[[ PROVIDED MATERIAL open ]]

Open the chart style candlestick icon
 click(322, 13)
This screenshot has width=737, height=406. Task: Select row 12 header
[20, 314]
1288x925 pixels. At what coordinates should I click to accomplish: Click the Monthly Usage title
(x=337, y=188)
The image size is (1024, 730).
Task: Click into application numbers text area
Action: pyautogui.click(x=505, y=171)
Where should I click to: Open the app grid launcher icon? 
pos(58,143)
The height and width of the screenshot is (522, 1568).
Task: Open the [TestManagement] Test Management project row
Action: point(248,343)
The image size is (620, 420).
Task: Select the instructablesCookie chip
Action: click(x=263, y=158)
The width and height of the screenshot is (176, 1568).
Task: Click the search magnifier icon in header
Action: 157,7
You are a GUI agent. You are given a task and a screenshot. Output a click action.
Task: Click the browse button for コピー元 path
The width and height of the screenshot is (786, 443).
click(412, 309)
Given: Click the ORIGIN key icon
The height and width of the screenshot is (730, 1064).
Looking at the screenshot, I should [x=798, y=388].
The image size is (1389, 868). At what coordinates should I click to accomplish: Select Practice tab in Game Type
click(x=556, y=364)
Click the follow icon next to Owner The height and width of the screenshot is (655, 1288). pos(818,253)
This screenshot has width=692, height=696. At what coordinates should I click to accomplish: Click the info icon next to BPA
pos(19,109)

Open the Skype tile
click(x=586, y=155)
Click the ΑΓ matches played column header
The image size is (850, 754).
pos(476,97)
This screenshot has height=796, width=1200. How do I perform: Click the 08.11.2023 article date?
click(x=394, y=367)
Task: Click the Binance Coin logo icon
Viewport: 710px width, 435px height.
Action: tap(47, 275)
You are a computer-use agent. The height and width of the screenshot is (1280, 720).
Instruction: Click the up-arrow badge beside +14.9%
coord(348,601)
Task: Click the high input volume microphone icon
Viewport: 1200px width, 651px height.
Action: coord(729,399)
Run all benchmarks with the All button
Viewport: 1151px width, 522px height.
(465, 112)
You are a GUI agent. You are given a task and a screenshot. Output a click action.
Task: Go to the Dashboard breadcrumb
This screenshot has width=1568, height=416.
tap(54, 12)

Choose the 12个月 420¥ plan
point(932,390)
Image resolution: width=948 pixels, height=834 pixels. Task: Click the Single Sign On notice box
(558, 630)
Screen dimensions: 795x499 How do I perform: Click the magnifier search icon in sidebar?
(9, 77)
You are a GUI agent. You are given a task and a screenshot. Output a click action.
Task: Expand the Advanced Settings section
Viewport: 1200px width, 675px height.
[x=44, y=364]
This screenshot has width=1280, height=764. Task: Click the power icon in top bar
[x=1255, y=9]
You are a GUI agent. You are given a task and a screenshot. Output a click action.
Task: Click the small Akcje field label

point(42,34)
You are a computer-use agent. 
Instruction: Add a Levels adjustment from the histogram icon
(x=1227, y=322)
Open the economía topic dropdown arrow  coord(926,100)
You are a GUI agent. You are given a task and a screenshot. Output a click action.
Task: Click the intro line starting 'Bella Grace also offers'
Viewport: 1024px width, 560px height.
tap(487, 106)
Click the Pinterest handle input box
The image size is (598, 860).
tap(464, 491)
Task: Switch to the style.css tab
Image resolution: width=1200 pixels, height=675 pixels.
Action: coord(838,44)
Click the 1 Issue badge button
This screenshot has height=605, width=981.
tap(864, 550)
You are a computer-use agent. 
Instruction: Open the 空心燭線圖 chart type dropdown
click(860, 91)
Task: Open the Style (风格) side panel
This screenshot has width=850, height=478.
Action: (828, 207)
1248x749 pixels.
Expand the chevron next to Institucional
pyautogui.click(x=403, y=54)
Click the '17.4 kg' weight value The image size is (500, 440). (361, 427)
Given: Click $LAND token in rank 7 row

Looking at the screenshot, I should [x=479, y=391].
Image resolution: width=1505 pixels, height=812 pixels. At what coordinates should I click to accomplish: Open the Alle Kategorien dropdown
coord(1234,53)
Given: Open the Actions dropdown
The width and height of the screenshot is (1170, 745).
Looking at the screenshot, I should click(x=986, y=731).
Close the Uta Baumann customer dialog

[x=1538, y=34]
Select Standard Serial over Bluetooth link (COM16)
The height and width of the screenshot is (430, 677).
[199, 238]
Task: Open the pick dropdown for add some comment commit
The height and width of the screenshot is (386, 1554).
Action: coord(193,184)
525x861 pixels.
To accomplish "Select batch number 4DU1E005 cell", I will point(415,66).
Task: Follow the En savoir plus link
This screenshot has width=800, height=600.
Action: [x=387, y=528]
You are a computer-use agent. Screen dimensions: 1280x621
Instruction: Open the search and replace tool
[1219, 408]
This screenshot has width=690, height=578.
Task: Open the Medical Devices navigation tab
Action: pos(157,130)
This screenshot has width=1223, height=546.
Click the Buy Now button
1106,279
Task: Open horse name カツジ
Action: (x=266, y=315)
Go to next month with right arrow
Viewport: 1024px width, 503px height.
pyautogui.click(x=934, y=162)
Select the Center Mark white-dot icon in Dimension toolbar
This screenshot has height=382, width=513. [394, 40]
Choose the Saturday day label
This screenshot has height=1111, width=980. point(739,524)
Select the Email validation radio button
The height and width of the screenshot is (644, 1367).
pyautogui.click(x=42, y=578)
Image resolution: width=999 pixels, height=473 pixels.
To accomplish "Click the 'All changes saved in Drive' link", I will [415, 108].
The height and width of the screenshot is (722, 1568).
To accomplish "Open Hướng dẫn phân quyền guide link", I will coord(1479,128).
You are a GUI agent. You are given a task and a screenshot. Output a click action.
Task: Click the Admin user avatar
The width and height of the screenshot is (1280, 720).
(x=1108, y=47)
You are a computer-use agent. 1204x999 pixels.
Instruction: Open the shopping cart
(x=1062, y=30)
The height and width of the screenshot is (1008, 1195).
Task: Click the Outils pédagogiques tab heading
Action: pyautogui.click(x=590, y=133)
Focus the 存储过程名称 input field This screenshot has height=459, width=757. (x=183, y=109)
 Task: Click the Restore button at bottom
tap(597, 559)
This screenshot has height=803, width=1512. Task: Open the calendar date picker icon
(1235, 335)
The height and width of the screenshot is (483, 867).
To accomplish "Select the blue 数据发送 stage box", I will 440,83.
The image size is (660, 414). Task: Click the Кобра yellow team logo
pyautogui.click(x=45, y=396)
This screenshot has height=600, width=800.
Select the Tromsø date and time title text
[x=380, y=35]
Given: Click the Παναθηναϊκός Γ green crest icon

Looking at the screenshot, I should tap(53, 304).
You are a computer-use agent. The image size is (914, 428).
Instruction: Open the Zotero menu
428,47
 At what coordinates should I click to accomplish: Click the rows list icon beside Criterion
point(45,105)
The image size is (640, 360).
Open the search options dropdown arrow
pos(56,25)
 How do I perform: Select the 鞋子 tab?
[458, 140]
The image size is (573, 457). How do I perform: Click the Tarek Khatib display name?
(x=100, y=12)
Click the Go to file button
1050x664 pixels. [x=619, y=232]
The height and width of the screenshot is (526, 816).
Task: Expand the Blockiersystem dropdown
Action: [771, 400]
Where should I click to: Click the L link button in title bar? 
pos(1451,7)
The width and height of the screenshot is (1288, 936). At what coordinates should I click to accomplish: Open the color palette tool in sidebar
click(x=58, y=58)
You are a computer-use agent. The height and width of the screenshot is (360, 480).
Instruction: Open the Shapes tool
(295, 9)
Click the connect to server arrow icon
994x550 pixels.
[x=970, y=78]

[[ PROVIDED MATERIAL closed ]]

TASK
Look at the material above and copy, word for word, its lines from the first through the one containing "Task: Click the high".

TASK RESPONSE
Open the chart style candlestick icon
 click(322, 13)
This screenshot has width=737, height=406. Task: Select row 12 header
[20, 314]
1288x925 pixels. At what coordinates should I click to accomplish: Click the Monthly Usage title
(x=337, y=188)
The image size is (1024, 730).
Task: Click into application numbers text area
Action: pyautogui.click(x=505, y=171)
Where should I click to: Open the app grid launcher icon? 
pos(58,143)
The height and width of the screenshot is (522, 1568).
Task: Open the [TestManagement] Test Management project row
Action: point(248,343)
The image size is (620, 420).
Task: Select the instructablesCookie chip
Action: click(x=263, y=158)
The width and height of the screenshot is (176, 1568).
Task: Click the search magnifier icon in header
Action: 157,7
You are a GUI agent. You are given a task and a screenshot. Output a click action.
Task: Click the browse button for コピー元 path
The width and height of the screenshot is (786, 443).
click(412, 309)
Given: Click the ORIGIN key icon
The height and width of the screenshot is (730, 1064).
Looking at the screenshot, I should [x=798, y=388].
The image size is (1389, 868). At what coordinates should I click to accomplish: Select Practice tab in Game Type
click(x=556, y=364)
Click the follow icon next to Owner The height and width of the screenshot is (655, 1288). pos(818,253)
This screenshot has width=692, height=696. At what coordinates should I click to accomplish: Click the info icon next to BPA
pos(19,109)

Open the Skype tile
click(x=586, y=155)
Click the ΑΓ matches played column header
The image size is (850, 754).
pos(476,97)
This screenshot has height=796, width=1200. How do I perform: Click the 08.11.2023 article date?
click(x=394, y=367)
Task: Click the Binance Coin logo icon
Viewport: 710px width, 435px height.
Action: tap(47, 275)
You are a computer-use agent. The height and width of the screenshot is (1280, 720).
Instruction: Click the up-arrow badge beside +14.9%
coord(348,601)
Task: Click the high input volume microphone icon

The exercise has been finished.